You're in the first 2 boxes, so 75% chance to see green first (total space), which causes the GG box to be weighted more.
({GG} / {GG, GR})
/
({GG,GG,GR} / {GG,GG,GR,RG})
=
(1/2) / (3/4) = 2/3
Decent reduction excluding the RR box though and a proof that it's irrelevant.
Close. It's either 100% green for the first green ball, 100% green for the second green ball (both in the first box) and 0% for the last green ball. Add those probabilities up and you get 200%, divided by three balls is an average chance of 66% or two thirds.
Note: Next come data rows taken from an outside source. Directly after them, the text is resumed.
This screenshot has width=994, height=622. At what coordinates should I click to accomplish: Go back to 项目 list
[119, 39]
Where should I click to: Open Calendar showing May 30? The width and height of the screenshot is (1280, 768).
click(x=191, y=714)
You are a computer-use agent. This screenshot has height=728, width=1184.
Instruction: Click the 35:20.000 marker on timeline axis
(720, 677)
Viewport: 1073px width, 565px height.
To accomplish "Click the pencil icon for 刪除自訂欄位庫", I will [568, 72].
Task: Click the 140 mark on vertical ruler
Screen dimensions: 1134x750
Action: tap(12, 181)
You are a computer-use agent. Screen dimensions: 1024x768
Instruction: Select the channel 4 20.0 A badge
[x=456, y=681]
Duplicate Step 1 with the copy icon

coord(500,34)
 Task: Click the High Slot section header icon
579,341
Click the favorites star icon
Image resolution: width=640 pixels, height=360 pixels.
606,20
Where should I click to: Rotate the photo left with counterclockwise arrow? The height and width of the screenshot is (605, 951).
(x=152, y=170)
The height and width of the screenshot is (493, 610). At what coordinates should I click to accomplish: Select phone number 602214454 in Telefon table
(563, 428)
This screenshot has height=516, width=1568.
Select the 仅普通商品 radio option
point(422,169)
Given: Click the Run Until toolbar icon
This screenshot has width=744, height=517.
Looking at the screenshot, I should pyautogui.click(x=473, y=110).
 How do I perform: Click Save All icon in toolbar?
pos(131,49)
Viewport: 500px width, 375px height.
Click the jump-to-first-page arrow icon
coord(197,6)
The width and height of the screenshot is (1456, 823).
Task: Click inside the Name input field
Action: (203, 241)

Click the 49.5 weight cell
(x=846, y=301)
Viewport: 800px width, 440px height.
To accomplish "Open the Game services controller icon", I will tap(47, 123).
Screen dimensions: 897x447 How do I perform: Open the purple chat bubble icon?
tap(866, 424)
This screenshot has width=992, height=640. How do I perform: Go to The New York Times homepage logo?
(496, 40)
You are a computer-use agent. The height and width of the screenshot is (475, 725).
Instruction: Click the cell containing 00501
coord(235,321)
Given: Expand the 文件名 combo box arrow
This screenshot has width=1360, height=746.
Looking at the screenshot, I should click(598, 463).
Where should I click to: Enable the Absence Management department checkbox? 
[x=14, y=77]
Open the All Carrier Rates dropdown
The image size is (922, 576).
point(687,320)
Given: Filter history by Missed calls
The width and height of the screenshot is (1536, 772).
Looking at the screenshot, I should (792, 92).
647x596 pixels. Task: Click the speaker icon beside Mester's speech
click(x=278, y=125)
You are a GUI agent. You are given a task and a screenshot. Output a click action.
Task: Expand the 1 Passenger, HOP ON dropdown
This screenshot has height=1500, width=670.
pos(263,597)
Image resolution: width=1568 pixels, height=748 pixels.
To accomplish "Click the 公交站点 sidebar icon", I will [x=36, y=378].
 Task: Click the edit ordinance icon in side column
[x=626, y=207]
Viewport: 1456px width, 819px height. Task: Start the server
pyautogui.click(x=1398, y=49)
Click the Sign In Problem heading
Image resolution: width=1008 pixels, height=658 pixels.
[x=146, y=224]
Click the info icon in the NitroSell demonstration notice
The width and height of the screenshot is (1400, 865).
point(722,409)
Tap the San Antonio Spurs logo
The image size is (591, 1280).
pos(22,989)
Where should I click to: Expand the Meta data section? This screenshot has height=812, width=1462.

No, if you pull a green ball then there is only one ball left in the box. If the original box was (GG) then the remaining ball will be G. If the original box was (GR), then the remaining ball will be R. Since the (RR) box is irrelevant, there are only two possibilities left. One is G and one is R, therefore, 50% chance for G.
If the first ball is green the there are only 2 boxes out of the 3 which have green balls then it's a 50/50 chance.
No, because it's more likely that you pulled G from GG in the first place rather than GR
anybody saying 50% is trolling or a brainlet
That's not how probabilities work
...
>Aryan toothpaste answer
>Brainlet shitskin answer
Thanks Yas Forums
Holy shit Zoomers don't know 7th grade math.